(TEXT UNDER STUDY)
################

Elizabeth Gilbert: the novelist steering through a social media storm

“Dear Ones,” the American author Elizabeth Gilbert announced online last week, using her customary form of address to her legions of fans. “I have big, wonderful news!” She went on to reveal the details of her latest novel, The Snow Forest — a “miraculous” story about a Russian family living alone in the Siberian wilderness who went undetected for half a century, ignorant of world events before their discovery by Soviet geologists in 1978.

A week later, however, the novelist, journalist and memoirist famous for Eat, Pray, Love returned with a new announcement: “I’m making a course correction and removing the book from its publication schedule”. This, she said, was in response to a “massive outpouring of reactions and responses from my Ukrainian readers, expressing anger, sorrow, disappointment and pain about the fact that I would choose to release a book into the world right now, any book, no matter what the subject of it is, that is set in Russia.”

################

(STORED DATA)

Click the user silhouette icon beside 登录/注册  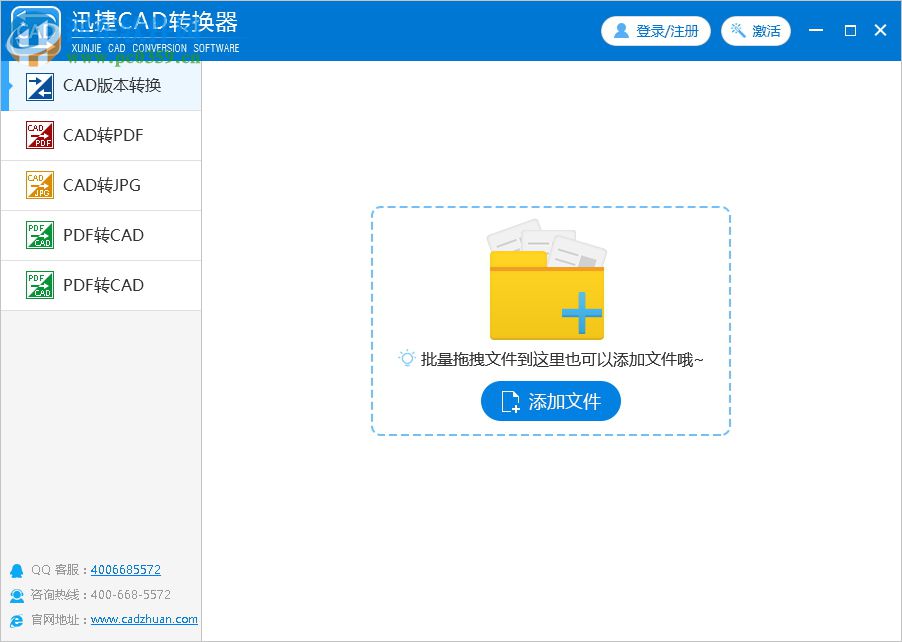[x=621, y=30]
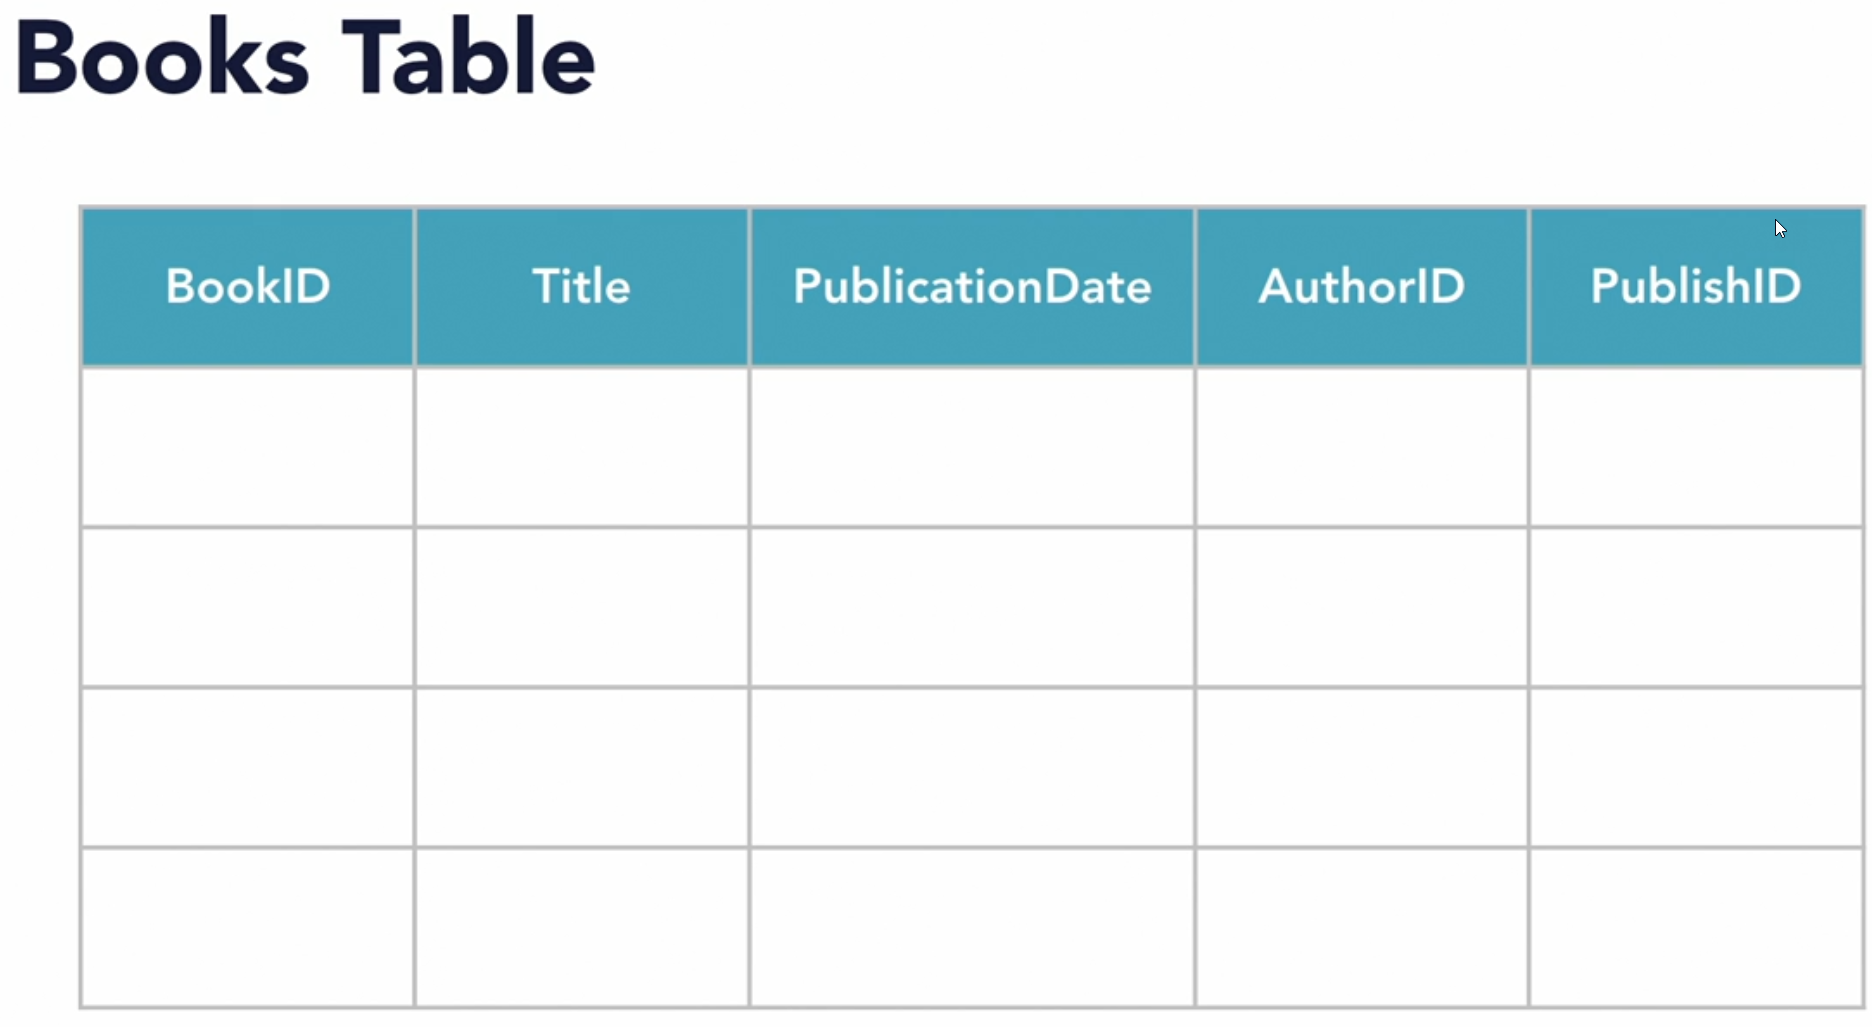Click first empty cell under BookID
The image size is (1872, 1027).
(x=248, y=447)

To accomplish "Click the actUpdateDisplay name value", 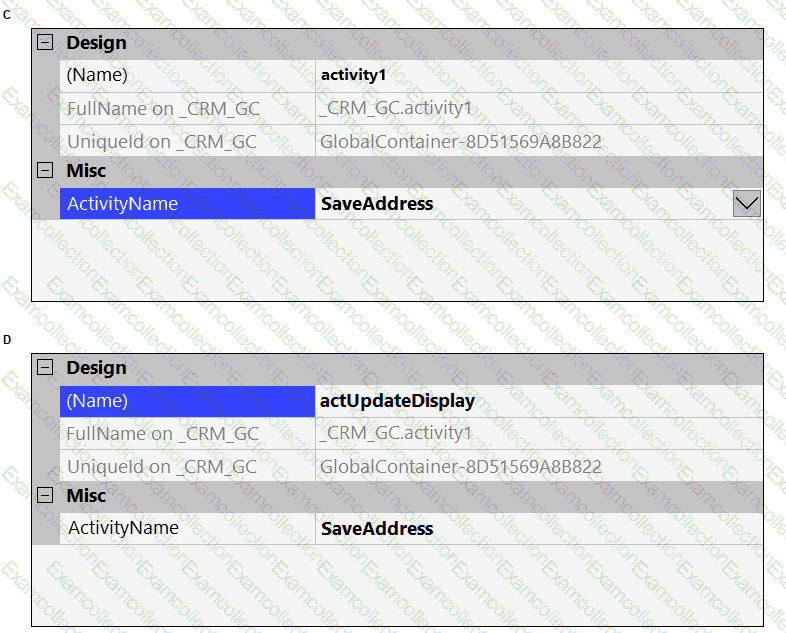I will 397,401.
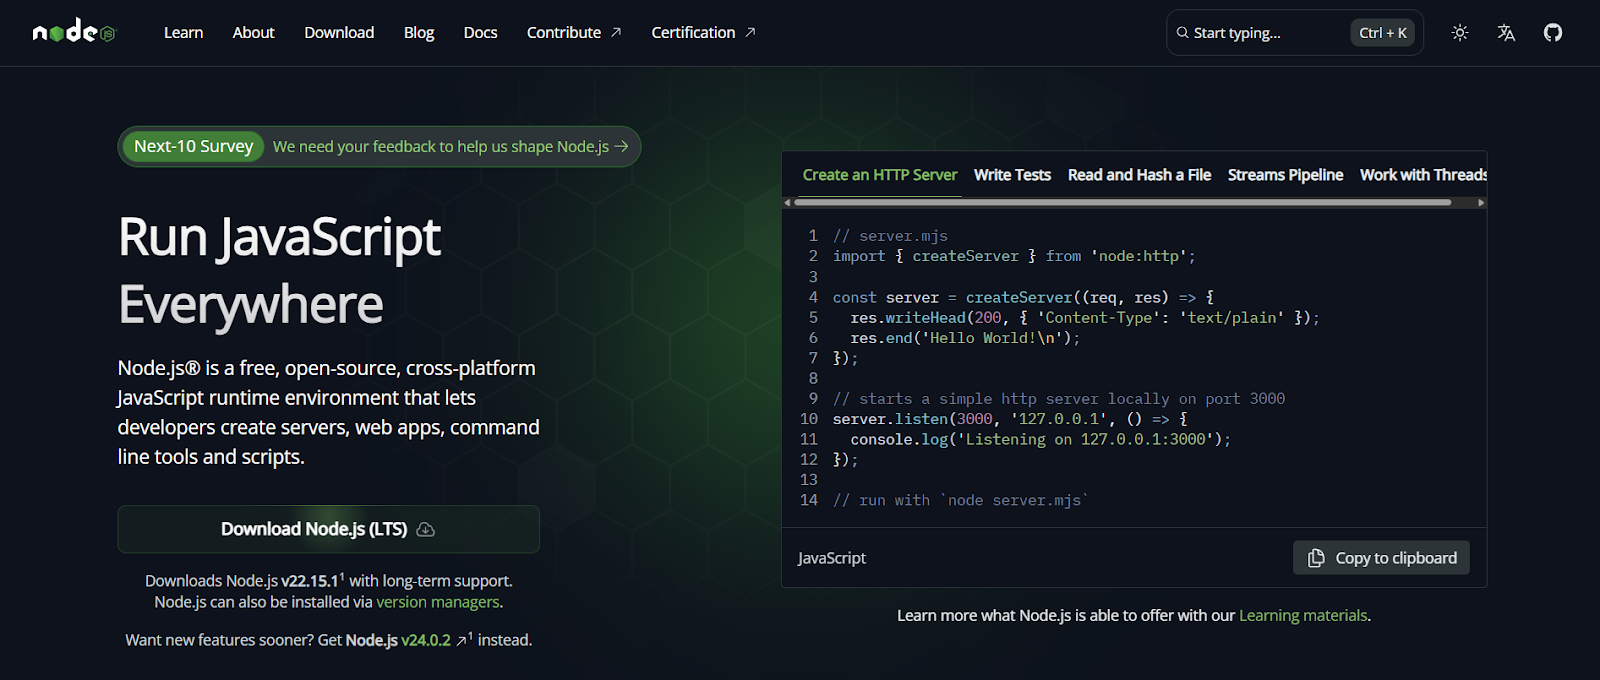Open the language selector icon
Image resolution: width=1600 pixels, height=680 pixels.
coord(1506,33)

################

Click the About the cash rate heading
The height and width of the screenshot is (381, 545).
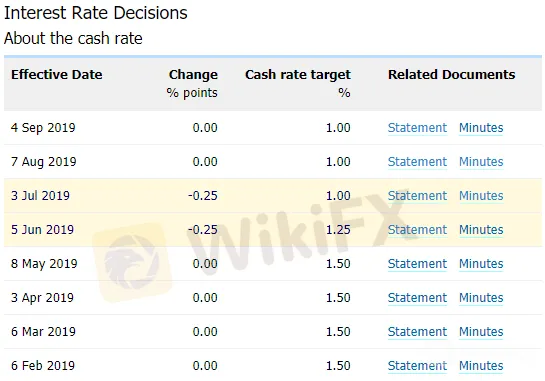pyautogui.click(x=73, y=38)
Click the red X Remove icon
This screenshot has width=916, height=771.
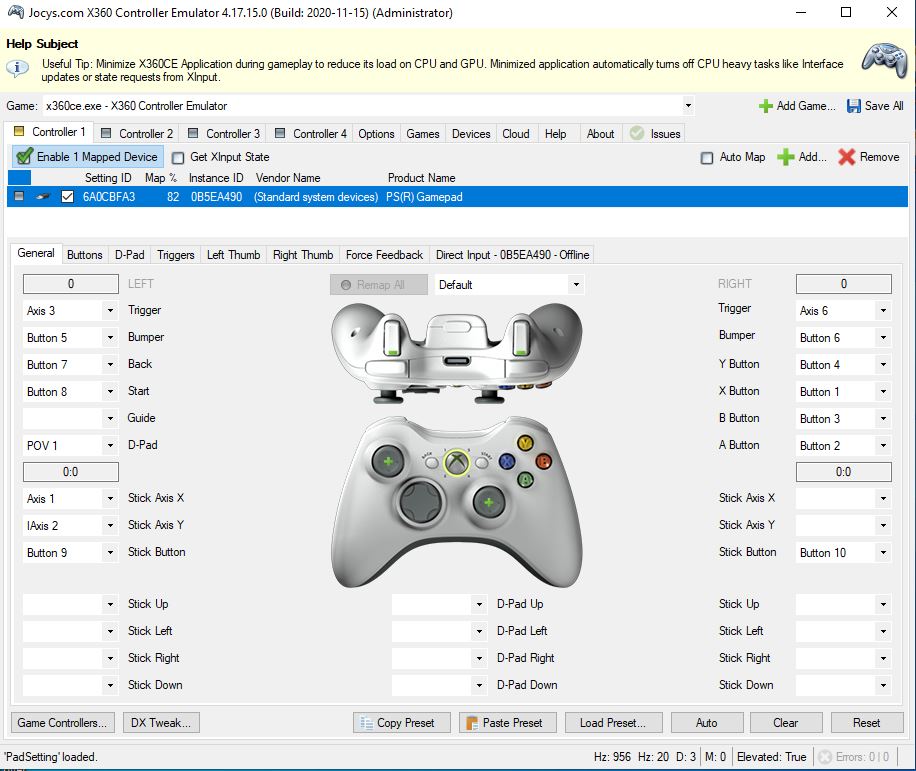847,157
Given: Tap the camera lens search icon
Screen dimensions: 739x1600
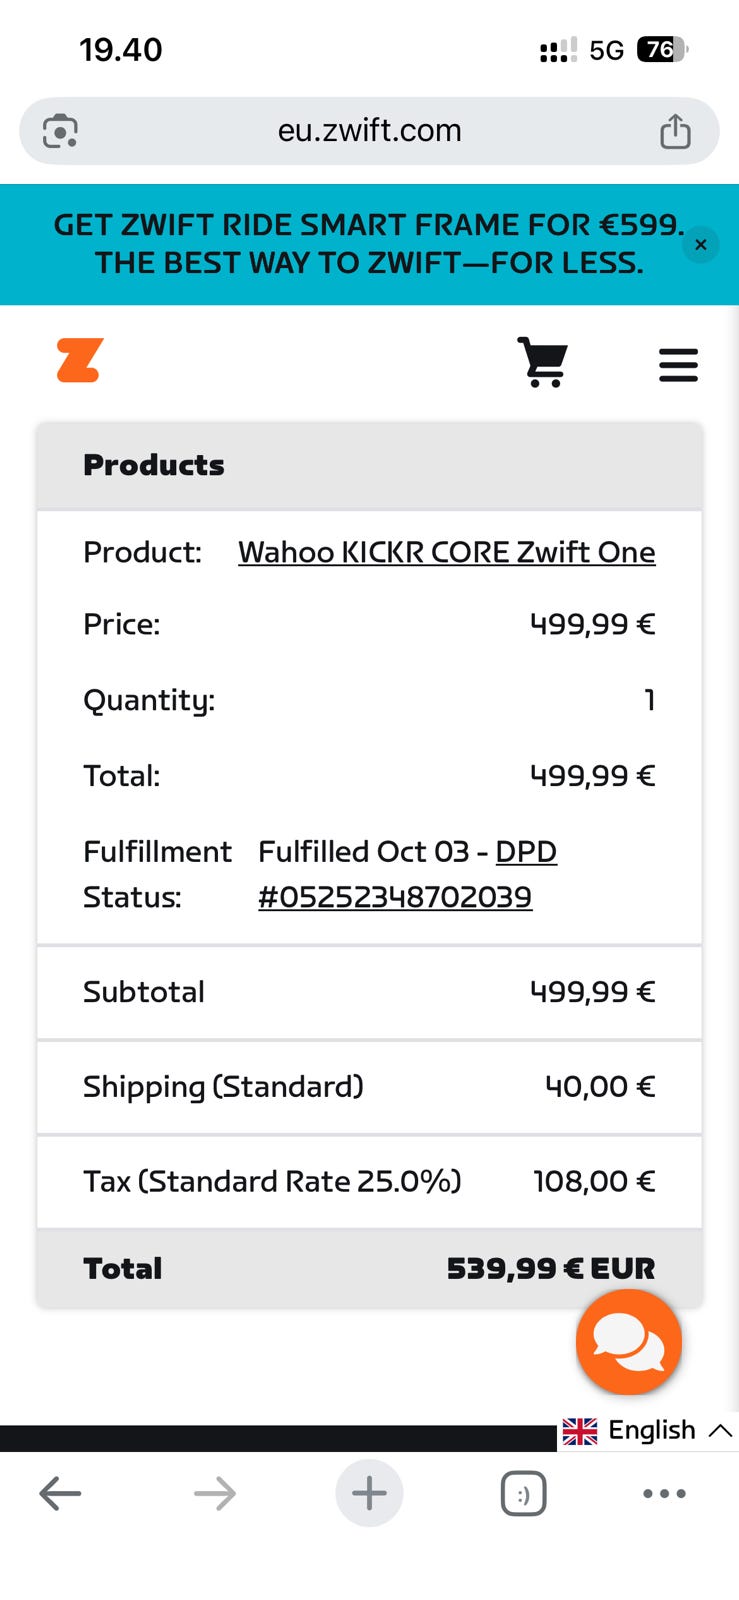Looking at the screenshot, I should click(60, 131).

################

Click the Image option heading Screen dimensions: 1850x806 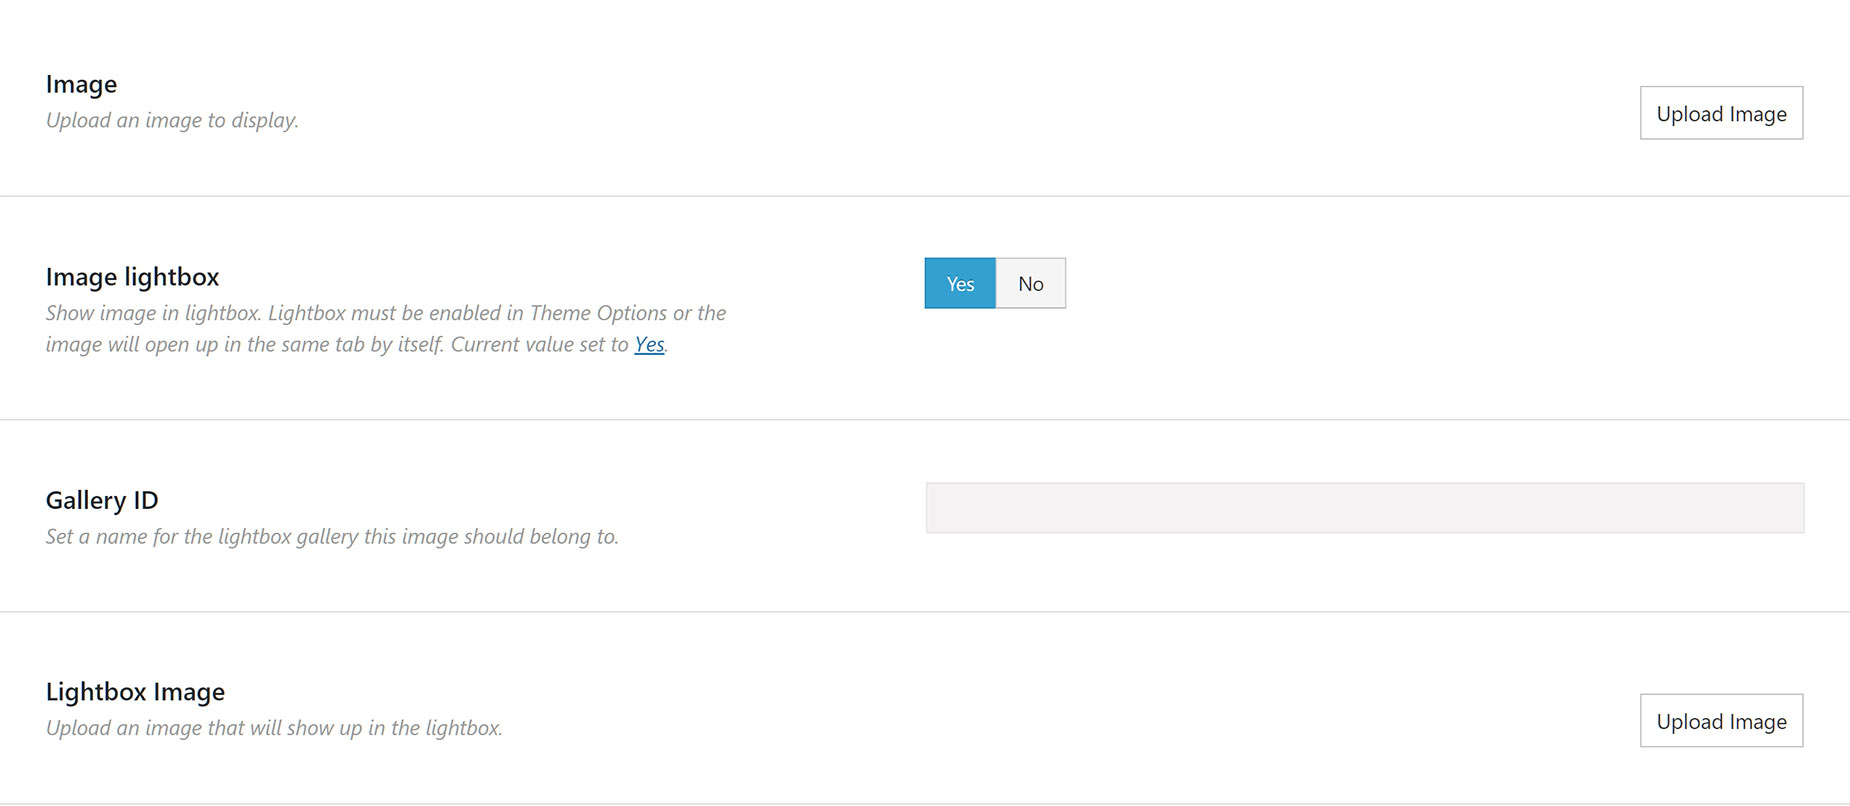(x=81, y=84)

################

(TASK REQUIREMENTS) Rework the part of the Elizabeth Gilbert article above, starting with "Elizabeth Gilbert: the" and going on through "geologists in 1978.", so that "Dear Ones" becomes "Dear Friends".

(OUTPUT OF THE EXERCISE)
Elizabeth Gilbert: the novelist steering through a social media storm

“Dear Friends,” the American author Elizabeth Gilbert announced online last week, using her customary form of address to her legions of fans. “I have big, wonderful news!” She went on to reveal the details of her latest novel, The Snow Forest — a “miraculous” story about a Russian family living alone in the Siberian wilderness who went undetected for half a century, ignorant of world events before their discovery by Soviet geologists in 1978.